Mumbai    (2/3)

Mumbai is the boom-city of the subcontinent, masses throughout India dream about this city, a city of superlatives. Everything here is the greatest, the poverty and misery, the slums, the decline in urban infrastructure, but also the international spread of the "Bollywood" movies and the importance of the stock exchange.

Mumbai experiences as a megacity in the Third World an uncontrollable immigration from the country, enormous infrastructure problems, huge slums (about 55% of the 18 million habitants live in 2500 Slums) and a permanent social struggle for survival. The Indian author Suketu Mehta writes, that in the city the First and the Third World are lying side by side and sometimes collide (Claaßen 2008, Mehta 2007, Petersen 2007).

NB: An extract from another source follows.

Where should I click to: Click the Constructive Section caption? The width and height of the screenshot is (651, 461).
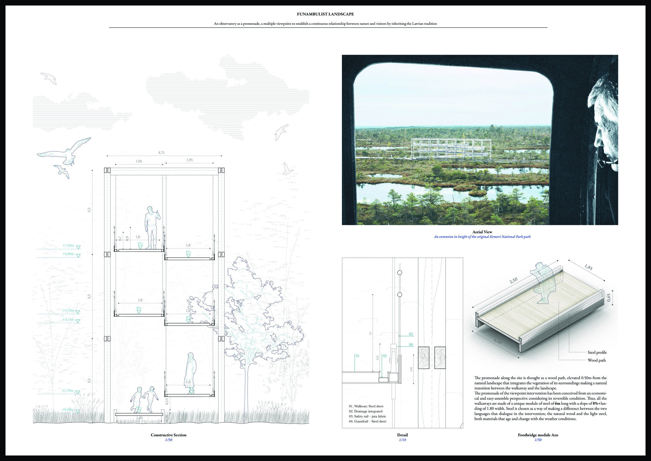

Where do the migrants come from?

In the megacity of Mumbai, the core area "is pockmarked by squatter settlements". Unbelievably high population density and the rise in rock-bottom prices in the overcrowded city have led to the situation that new habitants increasingly settle in areas of minor value (e.g. direct on roadsides, embankments, drains and ditches), flood-prone and therefore also unhealthy "housing "areas. In some parts of the city the population density is above 30 000 P/km² (Bronger 2004, Claaßen 2008).

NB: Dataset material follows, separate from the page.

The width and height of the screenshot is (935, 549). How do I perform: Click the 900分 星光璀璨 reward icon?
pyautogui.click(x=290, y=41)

Satellite image and aerial photograph of Mumbai

Satellite image of Mumbai, July 2002
Satellite image of Mumbai, July 2002.
Source: NASA Visible Earth
Arial Image of Mumbai
Aerial Image of Mumbai 2008.
Photo: Tobias Majer

In such marginal settlements there is an absolutely inadequate (social) infrastructure. Over 100 people share one toilet, nearly 200 one water supply. Barely one cottage has its own electric power supply. Next to the depressing squalor, the daily struggle against waste, smell, vermin, heat and floods, the situation in the slums is characterized especially by the insecurity of the living conditions (Bronger 2004).

Street scene in Mumbai
Street scene in Mumbai.
Photo: Tobias Majer
Bayview in Mumbai
Bayview in Mumbai.
Photo: Tobias Majer

The Indian city council consistently resorts to the instrument of "planar-rehabilitation" of urban marginal settlements. This means that whole neighbourhoods are destroyed with bulldozers in a "cloak-and-dagger operation" and the population is transported to the outskirts with trucks. Since the population of these marginal settlements is dependent on the opportunity to earn money in the city centre, they always return to the same areas. In Mumbai alone, up to 80 000 illegal cottages are evicted yearly. It is no rarity that shack dwellers have to rebuild their homes seven or eight times within several years (Bronger 2004).

Pavement dwellers

In a "Vision Mumbai" the city planners want to make Mumbai "a city on the international level" by 2013. But, more urgently Mumbai needs a drastic improvement of the basic community facilities, like an expansion of the road network and waste water system as well as improvement of public transport. Furthermore, the health care services and security of most of the inhabitants needs to be improved (Bronger 2004).

Tasks: 1. Explain the development of slums and their spread in Mumbai.
2. "Slums can become the breeding ground for extremists". Evaluate this quote from Suketu Mehta.
3. Can you find such marginal settlements also in industrialised or developed countries? Why or why not?